Çabuk pes etmişti kurtulmuştum ondan ama yinede uyku düzenimin içine etmişti. Tam dalıp gitmiştim ki vücuduma dökülen soğuk su ile yerimden fırladım. Anlaşılan o ki Egemen pes etmemişti en hain planını kullanıyordu.
'- Oh be sonunda.' dedi Egemen.
'- Ne var ! Ne ! Ne !! .' dedim bağırarak.
'- Hazırlan ve aşşağı in.' dedi , göz kırptı ve odadan çıktı.
Çok üşümüştüm kalkıp üstüme bir şeyler giydim ve saçımı yapıp aşşağı indim. O da üstünü giymişti ve kıyafetlerin içinde oldukça yakışıklı gözüküyordu.

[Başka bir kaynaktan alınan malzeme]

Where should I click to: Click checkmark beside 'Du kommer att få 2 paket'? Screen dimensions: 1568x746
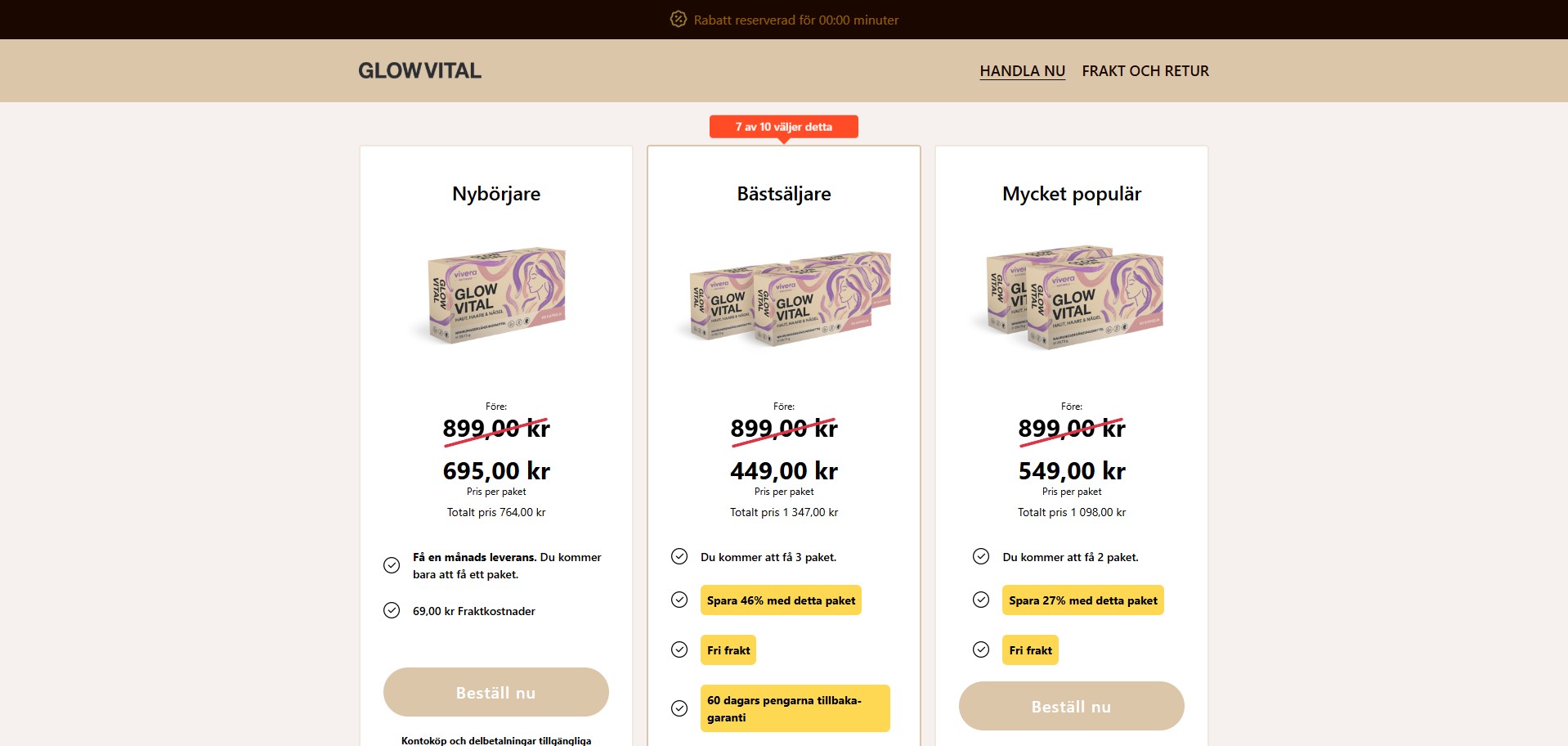981,556
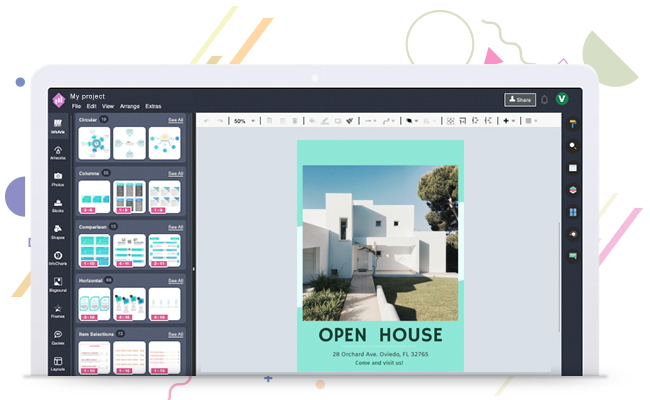Open the InfoCharts sidebar section
This screenshot has width=650, height=400.
(58, 258)
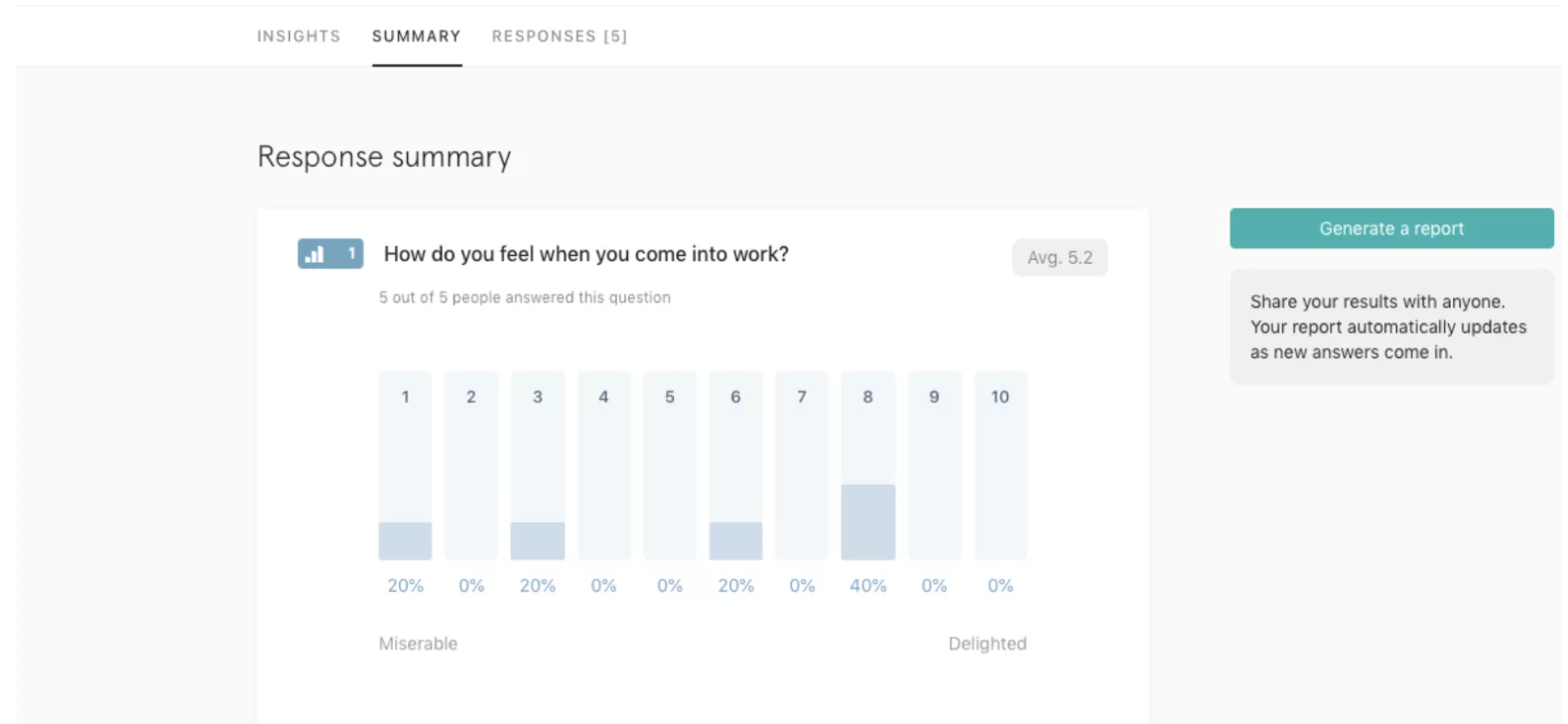The width and height of the screenshot is (1568, 724).
Task: Click rating column number 7
Action: pos(802,466)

'- Bu gün ne istersem yapacaksın.' dedi iblis gülüşünü atarak. Of olamaz kim bilir bana ne kötülükler yapacak.
'- Hadi gidiyoruz.' dedi kapıyı açtı ve kolumdan sürükleyip dışarı çıkardı.
Yürümeye başladık nereye gittiğimizi sordum fakat aldığım cevap ' sanane '
oldu. Baya bir yol yürümüştük en sonunda bir alışveriş mağzasına girdik. Beni kolumdan çekiştirip sırayla mağzalara girdirdi. Birsürü kıyafet denedi hepsini alabilirdi ama o en son giydiği Superman kostümünden sonra onunla tanışmıyormuşuz gibi yapıp mağzayı terk ettim. Başka bir yere girmiştik bu sefer ki kadın mağzasıydı kendime bir şeyler bakıyordum ki Egemen elinde tuttuğu siyah kıyafetle yanıma geldi ve 'bunu dene' dedi. Israrı üzerine girip denedim aslında zevki kötü değildi kıyafet tam üstüme göre olmuştu. Yanına geldiğim de baştan aşşağı süzdü ve
'- Bunu alalım.' dedi.Sonunda alıp çıkmıştık. Eğlence bölümüne girdik. Eline bir silah alıp karşıdaki hedefleri vurmaya çalıştı fakat hiçbirini vuramamıştı. Bu ne eziklik der gibi bir bakış attım.
'- Silahı bozmuşlar oynanmıyor.' dedi Egemen ve hiç bozuntuya vermeden oyunu bırakıp yürümeye başladı.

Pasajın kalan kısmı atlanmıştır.